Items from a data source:
---*---

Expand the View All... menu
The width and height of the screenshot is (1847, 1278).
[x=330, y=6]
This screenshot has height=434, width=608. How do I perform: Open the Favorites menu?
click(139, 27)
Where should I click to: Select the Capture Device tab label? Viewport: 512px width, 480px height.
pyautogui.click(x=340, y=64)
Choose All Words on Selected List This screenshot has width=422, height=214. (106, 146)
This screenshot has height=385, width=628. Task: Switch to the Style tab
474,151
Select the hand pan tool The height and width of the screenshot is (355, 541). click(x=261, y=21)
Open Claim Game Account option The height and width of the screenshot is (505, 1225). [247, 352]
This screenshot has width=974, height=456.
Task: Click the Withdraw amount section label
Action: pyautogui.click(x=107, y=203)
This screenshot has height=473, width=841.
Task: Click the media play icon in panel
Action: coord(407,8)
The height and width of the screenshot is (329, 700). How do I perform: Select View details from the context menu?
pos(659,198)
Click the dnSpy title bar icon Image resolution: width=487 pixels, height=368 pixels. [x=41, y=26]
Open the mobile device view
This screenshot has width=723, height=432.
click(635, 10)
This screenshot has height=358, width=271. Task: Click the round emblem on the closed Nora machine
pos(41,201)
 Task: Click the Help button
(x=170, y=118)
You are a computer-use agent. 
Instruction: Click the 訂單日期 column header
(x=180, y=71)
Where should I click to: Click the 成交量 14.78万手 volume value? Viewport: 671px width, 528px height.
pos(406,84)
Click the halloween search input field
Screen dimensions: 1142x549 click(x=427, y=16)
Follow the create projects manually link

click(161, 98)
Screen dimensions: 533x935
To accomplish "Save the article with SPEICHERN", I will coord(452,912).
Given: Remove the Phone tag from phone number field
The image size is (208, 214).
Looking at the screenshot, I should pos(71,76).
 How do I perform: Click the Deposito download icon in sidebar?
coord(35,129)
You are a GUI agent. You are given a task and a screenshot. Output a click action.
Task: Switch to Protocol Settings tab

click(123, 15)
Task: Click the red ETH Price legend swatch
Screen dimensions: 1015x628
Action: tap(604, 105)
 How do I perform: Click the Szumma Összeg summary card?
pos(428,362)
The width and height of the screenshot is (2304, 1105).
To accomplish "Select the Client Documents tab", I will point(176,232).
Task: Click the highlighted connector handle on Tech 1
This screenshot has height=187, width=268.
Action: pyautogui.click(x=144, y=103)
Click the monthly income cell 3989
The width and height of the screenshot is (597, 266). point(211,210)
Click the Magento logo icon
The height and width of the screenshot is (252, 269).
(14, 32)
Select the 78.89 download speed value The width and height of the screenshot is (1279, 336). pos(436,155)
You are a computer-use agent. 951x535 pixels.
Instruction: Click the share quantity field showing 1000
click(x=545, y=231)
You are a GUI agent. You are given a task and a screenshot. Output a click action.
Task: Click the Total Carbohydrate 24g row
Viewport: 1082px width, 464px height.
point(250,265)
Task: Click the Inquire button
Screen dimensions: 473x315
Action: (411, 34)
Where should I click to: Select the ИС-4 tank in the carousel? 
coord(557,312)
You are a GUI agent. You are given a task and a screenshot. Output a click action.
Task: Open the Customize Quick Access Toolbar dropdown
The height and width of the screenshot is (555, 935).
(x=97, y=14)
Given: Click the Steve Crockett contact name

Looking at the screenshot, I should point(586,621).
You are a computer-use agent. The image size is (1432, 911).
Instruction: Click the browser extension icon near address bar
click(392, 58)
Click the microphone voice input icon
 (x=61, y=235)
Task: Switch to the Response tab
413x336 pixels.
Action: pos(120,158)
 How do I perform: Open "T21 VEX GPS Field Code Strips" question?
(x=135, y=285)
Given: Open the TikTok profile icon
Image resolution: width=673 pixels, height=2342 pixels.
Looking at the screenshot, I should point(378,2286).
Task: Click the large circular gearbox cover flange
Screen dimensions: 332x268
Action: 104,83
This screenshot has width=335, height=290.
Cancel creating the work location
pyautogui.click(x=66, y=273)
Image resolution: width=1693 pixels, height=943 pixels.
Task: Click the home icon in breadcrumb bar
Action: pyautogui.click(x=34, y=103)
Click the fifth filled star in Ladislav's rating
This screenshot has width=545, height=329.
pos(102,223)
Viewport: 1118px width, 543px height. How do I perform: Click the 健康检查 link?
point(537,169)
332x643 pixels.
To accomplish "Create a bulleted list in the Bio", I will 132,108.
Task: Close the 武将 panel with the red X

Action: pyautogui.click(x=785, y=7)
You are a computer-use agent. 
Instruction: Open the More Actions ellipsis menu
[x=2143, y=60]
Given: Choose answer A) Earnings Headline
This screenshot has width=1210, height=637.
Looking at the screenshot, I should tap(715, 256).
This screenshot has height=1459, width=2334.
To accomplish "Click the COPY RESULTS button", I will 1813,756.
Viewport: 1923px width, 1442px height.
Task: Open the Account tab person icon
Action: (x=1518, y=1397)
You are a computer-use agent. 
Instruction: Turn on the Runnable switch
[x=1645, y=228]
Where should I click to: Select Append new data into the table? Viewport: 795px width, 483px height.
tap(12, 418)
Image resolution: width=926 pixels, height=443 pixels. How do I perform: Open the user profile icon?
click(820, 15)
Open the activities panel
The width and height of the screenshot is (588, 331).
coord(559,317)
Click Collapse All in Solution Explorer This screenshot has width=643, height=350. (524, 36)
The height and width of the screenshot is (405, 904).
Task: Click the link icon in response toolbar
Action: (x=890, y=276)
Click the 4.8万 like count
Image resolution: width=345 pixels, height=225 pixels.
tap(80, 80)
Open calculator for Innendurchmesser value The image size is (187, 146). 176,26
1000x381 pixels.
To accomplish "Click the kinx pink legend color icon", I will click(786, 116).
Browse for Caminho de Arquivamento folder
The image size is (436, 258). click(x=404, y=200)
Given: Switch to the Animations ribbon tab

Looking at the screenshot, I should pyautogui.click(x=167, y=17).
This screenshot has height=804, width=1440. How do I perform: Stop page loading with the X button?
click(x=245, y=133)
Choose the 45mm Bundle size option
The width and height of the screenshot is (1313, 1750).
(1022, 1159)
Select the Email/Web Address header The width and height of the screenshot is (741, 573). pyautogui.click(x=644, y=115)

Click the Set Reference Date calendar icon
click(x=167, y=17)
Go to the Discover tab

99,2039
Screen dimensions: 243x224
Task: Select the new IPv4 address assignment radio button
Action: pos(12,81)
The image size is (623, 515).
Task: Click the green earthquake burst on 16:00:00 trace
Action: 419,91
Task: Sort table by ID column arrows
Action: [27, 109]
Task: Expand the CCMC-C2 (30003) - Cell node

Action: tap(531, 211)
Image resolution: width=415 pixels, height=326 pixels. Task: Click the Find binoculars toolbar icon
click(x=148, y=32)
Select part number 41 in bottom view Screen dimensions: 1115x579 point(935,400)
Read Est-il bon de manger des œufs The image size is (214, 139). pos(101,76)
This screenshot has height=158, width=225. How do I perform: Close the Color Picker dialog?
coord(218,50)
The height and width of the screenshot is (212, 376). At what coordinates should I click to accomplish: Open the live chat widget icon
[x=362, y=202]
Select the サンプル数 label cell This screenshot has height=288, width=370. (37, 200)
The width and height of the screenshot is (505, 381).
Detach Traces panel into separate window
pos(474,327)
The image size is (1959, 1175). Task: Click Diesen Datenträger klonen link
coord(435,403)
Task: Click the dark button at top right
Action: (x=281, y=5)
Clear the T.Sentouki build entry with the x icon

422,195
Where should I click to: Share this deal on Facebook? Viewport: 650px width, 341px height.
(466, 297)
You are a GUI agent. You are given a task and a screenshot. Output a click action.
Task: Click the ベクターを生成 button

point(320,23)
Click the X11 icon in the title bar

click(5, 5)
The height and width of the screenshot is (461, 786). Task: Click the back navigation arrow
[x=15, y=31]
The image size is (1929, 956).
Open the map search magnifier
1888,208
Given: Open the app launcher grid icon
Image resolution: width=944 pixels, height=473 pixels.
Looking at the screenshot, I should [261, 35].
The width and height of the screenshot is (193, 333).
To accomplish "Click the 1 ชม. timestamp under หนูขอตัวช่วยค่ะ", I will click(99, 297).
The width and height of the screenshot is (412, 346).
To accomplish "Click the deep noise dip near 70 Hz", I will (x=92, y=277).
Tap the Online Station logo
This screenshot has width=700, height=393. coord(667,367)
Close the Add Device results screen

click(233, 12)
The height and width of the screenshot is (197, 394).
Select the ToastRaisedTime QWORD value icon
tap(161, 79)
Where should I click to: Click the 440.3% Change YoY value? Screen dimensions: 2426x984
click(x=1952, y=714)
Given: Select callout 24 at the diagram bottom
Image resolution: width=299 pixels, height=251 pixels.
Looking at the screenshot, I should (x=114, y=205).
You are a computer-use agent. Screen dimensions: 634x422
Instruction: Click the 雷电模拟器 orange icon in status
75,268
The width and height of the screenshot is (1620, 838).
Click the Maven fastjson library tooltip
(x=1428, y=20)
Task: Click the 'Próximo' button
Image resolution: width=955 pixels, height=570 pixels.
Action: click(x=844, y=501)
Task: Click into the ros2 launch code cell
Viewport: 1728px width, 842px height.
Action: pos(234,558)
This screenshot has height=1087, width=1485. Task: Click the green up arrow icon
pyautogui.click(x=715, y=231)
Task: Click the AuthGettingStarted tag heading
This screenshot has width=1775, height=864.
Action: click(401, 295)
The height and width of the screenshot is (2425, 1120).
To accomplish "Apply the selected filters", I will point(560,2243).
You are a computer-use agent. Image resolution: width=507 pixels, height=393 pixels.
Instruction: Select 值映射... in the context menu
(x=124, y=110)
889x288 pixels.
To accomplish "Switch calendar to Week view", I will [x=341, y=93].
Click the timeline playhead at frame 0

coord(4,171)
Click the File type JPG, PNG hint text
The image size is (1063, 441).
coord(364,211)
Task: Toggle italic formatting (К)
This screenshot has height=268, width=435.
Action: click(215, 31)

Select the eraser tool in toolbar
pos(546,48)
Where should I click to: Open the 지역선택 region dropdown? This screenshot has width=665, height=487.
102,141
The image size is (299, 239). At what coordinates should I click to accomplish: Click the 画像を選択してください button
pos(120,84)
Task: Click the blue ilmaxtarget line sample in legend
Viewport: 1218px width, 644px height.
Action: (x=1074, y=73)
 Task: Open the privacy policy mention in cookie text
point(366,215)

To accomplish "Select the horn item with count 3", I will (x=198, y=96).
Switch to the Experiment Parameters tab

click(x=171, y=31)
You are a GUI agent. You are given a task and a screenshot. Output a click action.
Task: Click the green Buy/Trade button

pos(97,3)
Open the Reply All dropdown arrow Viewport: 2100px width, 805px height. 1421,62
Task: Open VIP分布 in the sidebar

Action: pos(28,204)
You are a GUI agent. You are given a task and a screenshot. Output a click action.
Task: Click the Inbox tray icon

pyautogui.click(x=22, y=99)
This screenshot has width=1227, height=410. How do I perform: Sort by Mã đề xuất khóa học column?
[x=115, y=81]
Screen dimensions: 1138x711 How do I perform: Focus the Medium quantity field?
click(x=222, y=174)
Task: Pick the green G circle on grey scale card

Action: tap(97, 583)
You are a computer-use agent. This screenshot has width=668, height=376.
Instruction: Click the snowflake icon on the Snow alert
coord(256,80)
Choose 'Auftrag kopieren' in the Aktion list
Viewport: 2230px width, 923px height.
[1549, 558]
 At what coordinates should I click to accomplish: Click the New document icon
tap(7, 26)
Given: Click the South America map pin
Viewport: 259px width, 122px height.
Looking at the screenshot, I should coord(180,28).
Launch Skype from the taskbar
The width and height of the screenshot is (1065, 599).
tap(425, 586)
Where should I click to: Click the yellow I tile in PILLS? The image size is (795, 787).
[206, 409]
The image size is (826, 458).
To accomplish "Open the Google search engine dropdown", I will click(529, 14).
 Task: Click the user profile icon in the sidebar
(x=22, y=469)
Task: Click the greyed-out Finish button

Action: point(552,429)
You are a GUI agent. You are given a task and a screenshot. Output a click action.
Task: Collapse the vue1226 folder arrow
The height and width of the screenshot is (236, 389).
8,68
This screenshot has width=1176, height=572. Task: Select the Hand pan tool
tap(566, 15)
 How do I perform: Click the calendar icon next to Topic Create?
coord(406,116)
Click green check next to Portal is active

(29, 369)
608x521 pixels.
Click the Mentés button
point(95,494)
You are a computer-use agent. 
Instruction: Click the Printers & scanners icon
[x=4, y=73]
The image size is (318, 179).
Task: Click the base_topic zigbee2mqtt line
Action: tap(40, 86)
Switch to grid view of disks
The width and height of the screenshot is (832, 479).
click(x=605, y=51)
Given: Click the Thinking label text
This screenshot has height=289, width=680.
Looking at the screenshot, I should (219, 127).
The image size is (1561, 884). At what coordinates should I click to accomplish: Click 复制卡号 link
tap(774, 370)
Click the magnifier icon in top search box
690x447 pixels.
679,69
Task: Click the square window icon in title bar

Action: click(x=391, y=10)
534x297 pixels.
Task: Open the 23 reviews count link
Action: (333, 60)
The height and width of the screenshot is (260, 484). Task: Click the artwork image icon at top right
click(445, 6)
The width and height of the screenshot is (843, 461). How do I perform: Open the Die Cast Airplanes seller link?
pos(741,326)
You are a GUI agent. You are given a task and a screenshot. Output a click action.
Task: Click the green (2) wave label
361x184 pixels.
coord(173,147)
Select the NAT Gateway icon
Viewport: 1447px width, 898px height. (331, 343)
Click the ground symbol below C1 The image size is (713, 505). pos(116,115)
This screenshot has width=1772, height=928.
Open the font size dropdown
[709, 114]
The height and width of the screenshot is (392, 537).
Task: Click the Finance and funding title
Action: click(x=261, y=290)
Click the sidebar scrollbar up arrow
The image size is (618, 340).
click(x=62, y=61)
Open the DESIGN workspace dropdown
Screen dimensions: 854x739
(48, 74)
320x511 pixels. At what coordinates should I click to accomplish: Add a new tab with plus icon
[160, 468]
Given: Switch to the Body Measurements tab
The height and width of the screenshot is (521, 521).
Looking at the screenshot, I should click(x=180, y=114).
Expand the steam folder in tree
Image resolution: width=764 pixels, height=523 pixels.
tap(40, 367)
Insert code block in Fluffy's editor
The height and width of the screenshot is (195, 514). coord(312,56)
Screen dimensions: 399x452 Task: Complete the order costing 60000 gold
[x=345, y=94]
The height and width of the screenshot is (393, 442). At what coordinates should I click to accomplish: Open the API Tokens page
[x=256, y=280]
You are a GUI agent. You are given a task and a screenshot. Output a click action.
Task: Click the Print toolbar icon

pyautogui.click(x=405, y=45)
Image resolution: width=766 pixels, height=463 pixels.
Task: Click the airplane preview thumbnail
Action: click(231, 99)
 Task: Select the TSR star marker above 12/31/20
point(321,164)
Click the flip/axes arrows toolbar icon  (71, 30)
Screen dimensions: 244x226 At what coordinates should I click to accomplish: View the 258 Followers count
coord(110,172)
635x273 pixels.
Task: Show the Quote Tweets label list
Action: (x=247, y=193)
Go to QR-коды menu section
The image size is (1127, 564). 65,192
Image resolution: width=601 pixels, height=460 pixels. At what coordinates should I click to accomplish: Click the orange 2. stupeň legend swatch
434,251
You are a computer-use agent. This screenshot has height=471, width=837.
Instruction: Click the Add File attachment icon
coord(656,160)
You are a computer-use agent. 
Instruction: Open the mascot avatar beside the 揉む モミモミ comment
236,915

---*---

### Instruction
Rewrite the material beginning at the line that contains "Open Claim Game" and ending after the line that contains "click(635, 10)", replacing "mobile" with "tablet" and leaving everything else unchanged.

### Expected answer
Open Claim Game Account option The height and width of the screenshot is (505, 1225). [247, 352]
This screenshot has width=974, height=456.
Task: Click the Withdraw amount section label
Action: pyautogui.click(x=107, y=203)
This screenshot has height=473, width=841.
Task: Click the media play icon in panel
Action: coord(407,8)
The height and width of the screenshot is (329, 700). How do I perform: Select View details from the context menu?
pos(659,198)
Click the dnSpy title bar icon Image resolution: width=487 pixels, height=368 pixels. [x=41, y=26]
Open the tablet device view
This screenshot has width=723, height=432.
click(635, 10)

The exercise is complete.